Reputation: 233
I am trying to Sink data to Hive via Kafka -> Flink -> Hive using following code snippet:
But I am getting following error:
final StreamExecutionEnvironment env = StreamExecutionEnvironment.getExecutionEnvironment();
DataStream<GenericRecord> stream = readFromKafka(env);
private static final TypeInformation[] FIELD_TYPES = new TypeInformation[]{
BasicTypeInfo.INT_TYPE_INFO, BasicTypeInfo.STRING_TYPE_INFO
};
JDBCAppendTableSink sink = JDBCAppendTableSink.builder()
.setDrivername("org.apache.hive.jdbc.HiveDriver")
.setDBUrl("jdbc:hive2://hiveconnstring")
.setUsername("myuser")
.setPassword("mypass")
.setQuery("INSERT INTO testHiveDriverTable (key,value) VALUES (?,?)")
.setBatchSize(1000)
.setParameterTypes(FIELD_TYPES)
.build();
DataStream<Row> rows = stream.map((MapFunction<GenericRecord, Row>) st1 -> {
Row row = new Row(2); //
row.setField(0, st1.get("SOME_ID"));
row.setField(1, st1.get("SOME_ADDRESS"));
return row;
});
sink.emitDataStream(rows);
env.execute("Flink101");
Caused by: java.lang.RuntimeException: Execution of JDBC statement failed.

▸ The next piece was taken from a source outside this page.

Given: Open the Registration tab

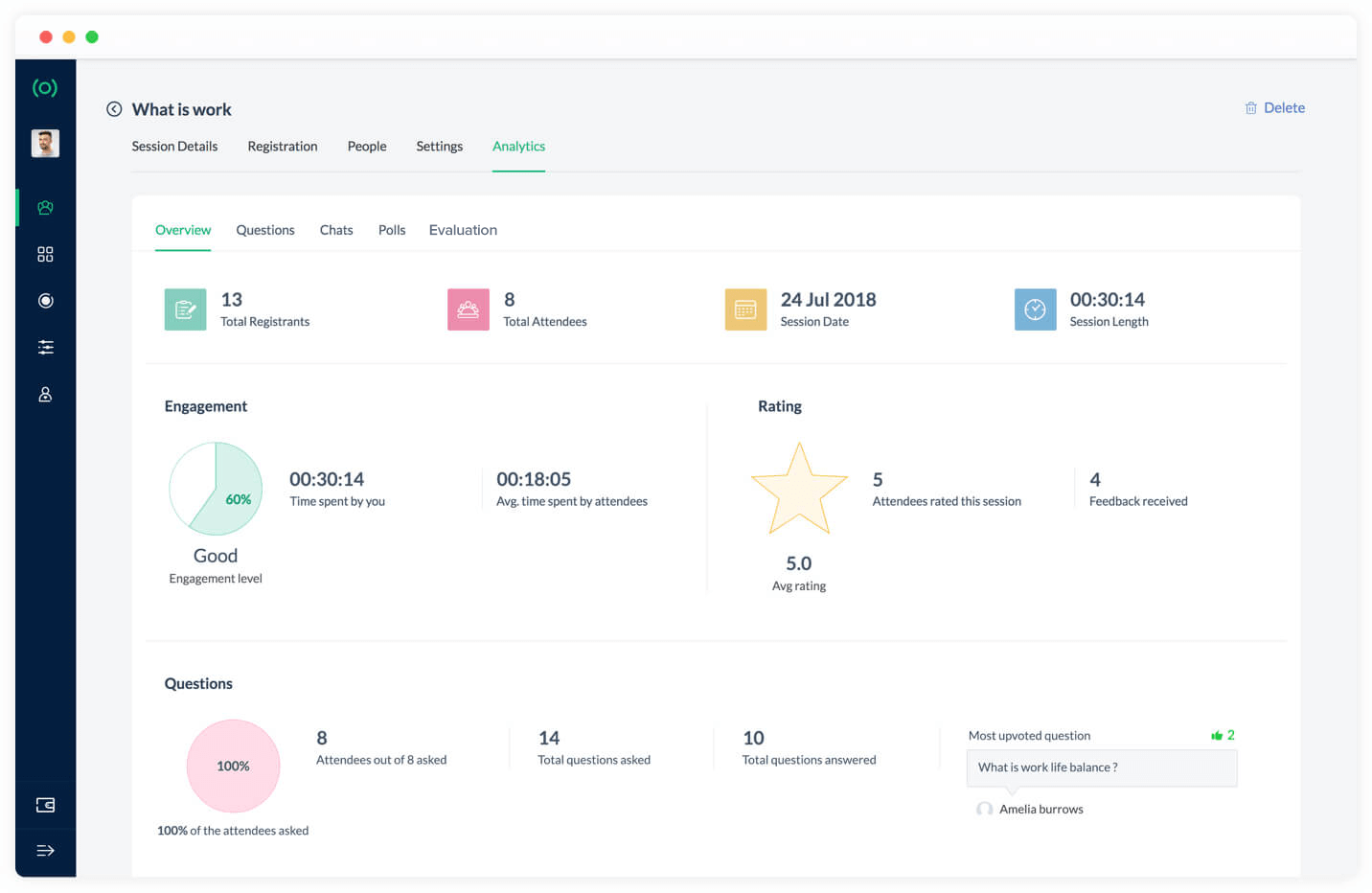Looking at the screenshot, I should [282, 147].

at org.apache.flink.api.java.io.jdbc.JDBCOutputFormat.flush(JDBCOutputFormat.java:219)
at org.apache.flink.api.java.io.jdbc.JDBCSinkFunction.snapshotState(JDBCSinkFunction.java:43)
at org.apache.flink.streaming.util.functions.StreamingFunctionUtils.trySnapshotFunctionState(StreamingFunctionUtils.java:118)
at org.apache.flink.streaming.util.functions.StreamingFunctionUtils.snapshotFunctionState(StreamingFunctionUtils.java:99)
at org.apache.flink.streaming.api.operators.AbstractUdfStreamOperator.snapshotState(AbstractUdfStreamOperator.java:90)
at org.apache.flink.streaming.api.operators.AbstractStreamOperator.snapshotState(AbstractStreamOperator.java:356)
... 12 more
Caused by: java.sql.SQLException: Method not supported
at org.apache.hive.jdbc.HiveStatement.executeBatch(HiveStatement.java:381)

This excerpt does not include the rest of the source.